Published June 9, 2021 in Health & Safety - 0 Comments

Sometimes when I return to my hometown in Iowa….

I’ll be sitting in the car of my sister as we are going somewhere.

Maybe a restaurant or something.

Anyhow, I’ve noticed that sometimes we have a minor disagreement.

She’ll always tell me about “how dangerous our town has gotten, Matt” when I’m back.

It seems to be getting worse for sure!

More shootings and all.

But I always found it odd how she felt the small town was dangerous.

“Well, you know, someone got shot yesterday.”


Doesn’t matter.

Just some random person, I feel.

Did she know the guy? No.

And people get shot all the time.

Granted, we don’t disagree much.

I get it.

In a smaller town, word gets around more and violence feels more personal and all.

So I don’t disagree with her perception of danger.

And she knew to think the same.

She’d sometimes respond with something like “well, maybe after enough time in Mexico, Colombia and all those other countries…your sensitivity to danger is a little bit different.”

And that’s an entirely fair point!

It happens in Latin America also.

Where you have different folks giving different very different opinions on how safe Latin America is.

Just today, I saw a comment on the internet when just casually browsing....

Where one guy felt that Mexico City might not be the best place to visit…

And other folks, like myself, disagreed and said it’s safe enough.

At any rate, this got me thinking about the different degrees of danger perception in Latin America…

What do I mean by that?

Well, let’s say you managed to get 100 opinions on the safety of Mexico City.

Among those opinions, you’re going to get different points of view obviously.

With some extremes.

And different motivations for why some people feel the way they do.

With some folks trying to convince you that “nothing bad happens here!” and how “the US is so much worse broooo.”

To the other extreme where folks will try convincing you that you will get shanked in the kidney by an AIDs infected, Zika infected, Ebola infected knife from ISIS upon your arrival to Mexico City.

And plenty of people in between who don’t, in the grand scheme of things, give nuanced views on safety in this city.

Just more bland, generalized statements like “you’ll be OK!” with no details to provide.

Seemingly like maybe some of them just showed up a month ago to the city and don’t have much to add….

Regardless, let’s cover what I usually see as being the different degrees of responses you’ll get to “is x Latin city dangerous.”

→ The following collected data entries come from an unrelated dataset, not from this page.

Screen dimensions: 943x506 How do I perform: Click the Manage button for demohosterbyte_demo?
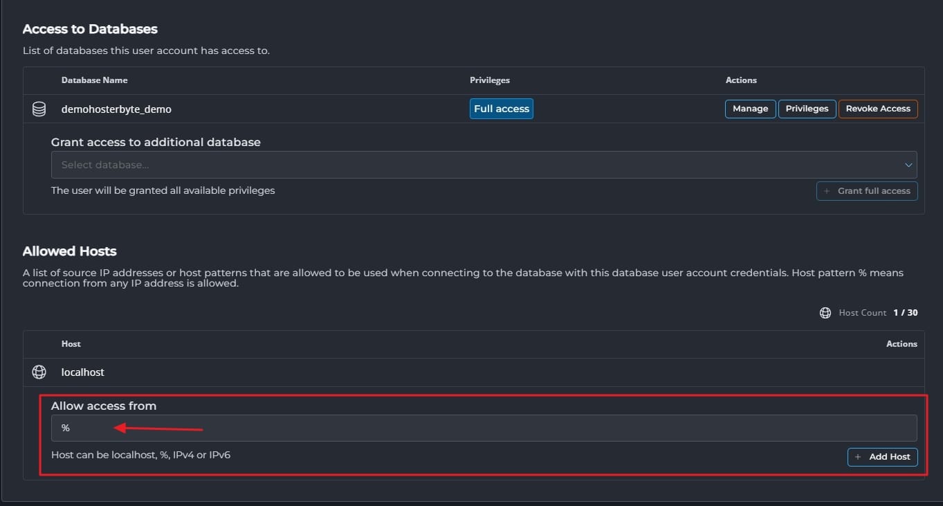point(750,109)
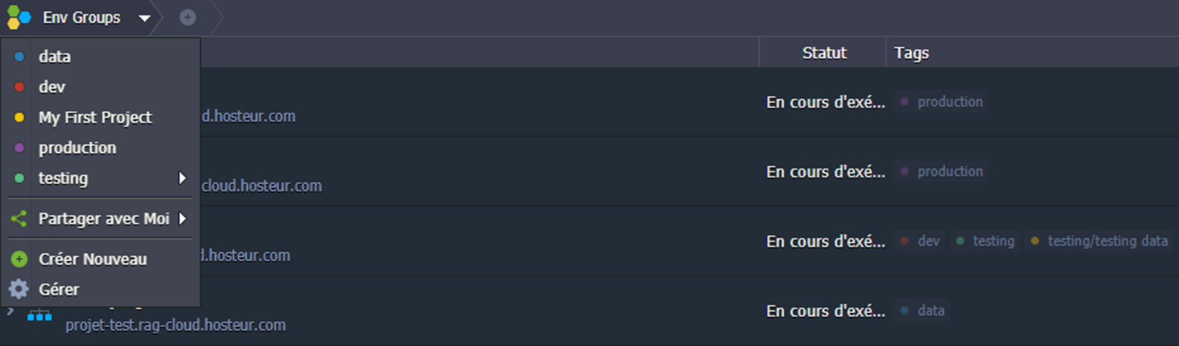Click the data tag in the last row
Screen dimensions: 1179x346
tap(923, 310)
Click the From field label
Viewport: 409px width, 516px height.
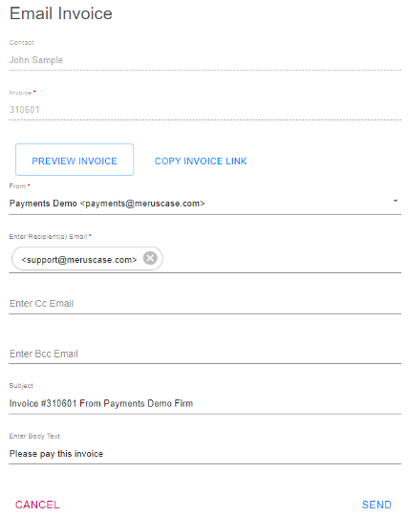click(x=17, y=186)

While also theorizing some of the motivations for why someone might make any of the statements they do below.

So let’s get to it.

The Public Relations Director of LATAM

First, you have a type of gringo that you meet in Latin America whose self-delegated role is to be the Public Relations Director of Latin America.

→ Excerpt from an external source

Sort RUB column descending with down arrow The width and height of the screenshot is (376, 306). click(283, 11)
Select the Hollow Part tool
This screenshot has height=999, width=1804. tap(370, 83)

Where they constantly always have the most mental gymnastics ready to counter any argument that illustrates a negative aspect of life in Latin America.

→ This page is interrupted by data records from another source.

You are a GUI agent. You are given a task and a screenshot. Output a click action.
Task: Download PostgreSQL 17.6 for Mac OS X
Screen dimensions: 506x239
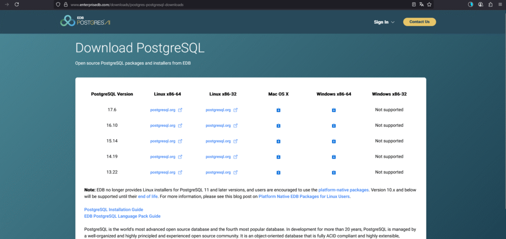278,110
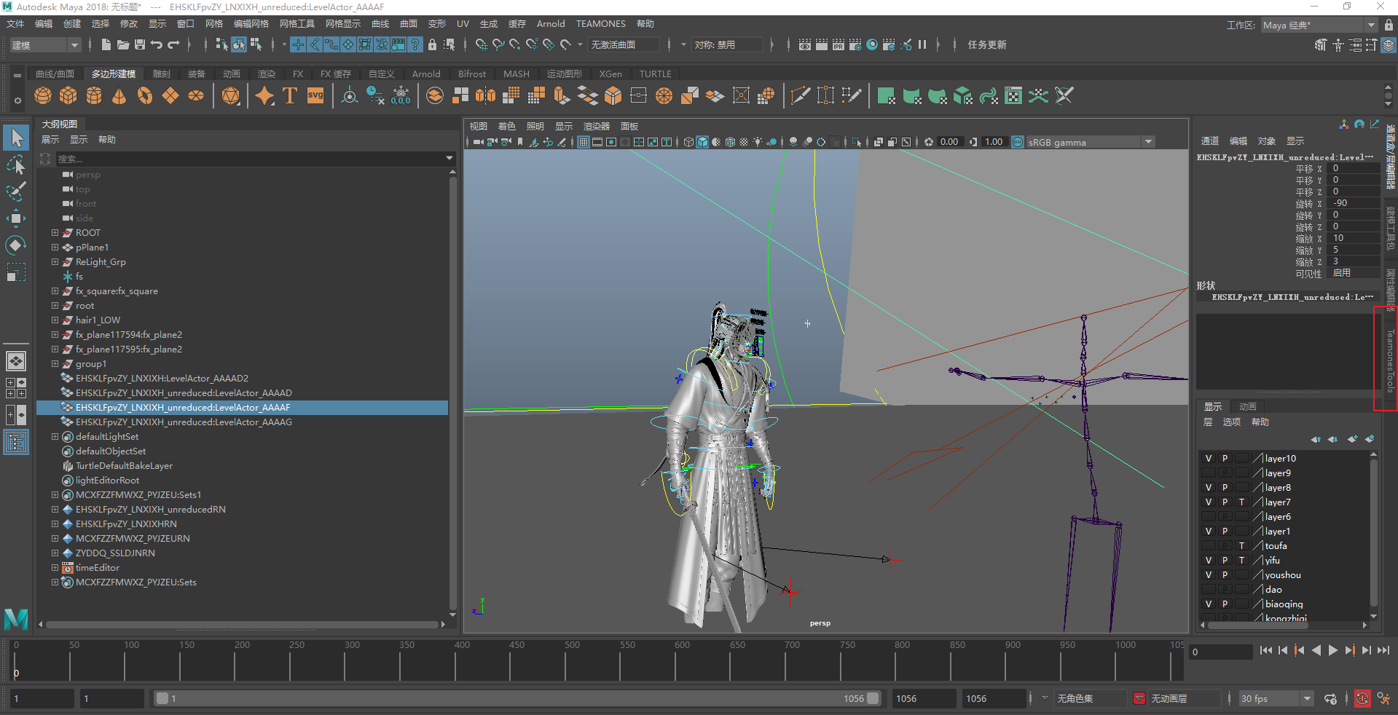Toggle the T template box for layer7
The image size is (1398, 715).
(1241, 502)
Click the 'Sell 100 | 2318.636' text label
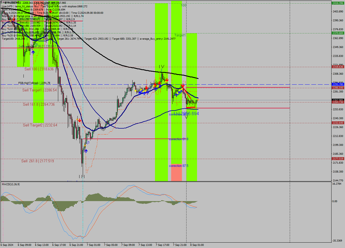345x248 pixels. tap(39, 69)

Often, these folks will get angrier than even the locals at those who make criticisms of life in Latin America.

At times, these same folks will use terminology like “colonialist mindset” as if those who made the criticism were somehow Spanish or American colonialists relaxing at their hacienda bitching at their slaves to work faster.

When, in reality, the foreigner making the criticism is likely some mid 20s post-college kid working from his laptop trying to teach English online to Indian students for 10 dollars an hour.

There are other lines these folks use also…

Like how “it’s worse elsewhere bro!” to trying to blame the victim of whatever crime they suffered.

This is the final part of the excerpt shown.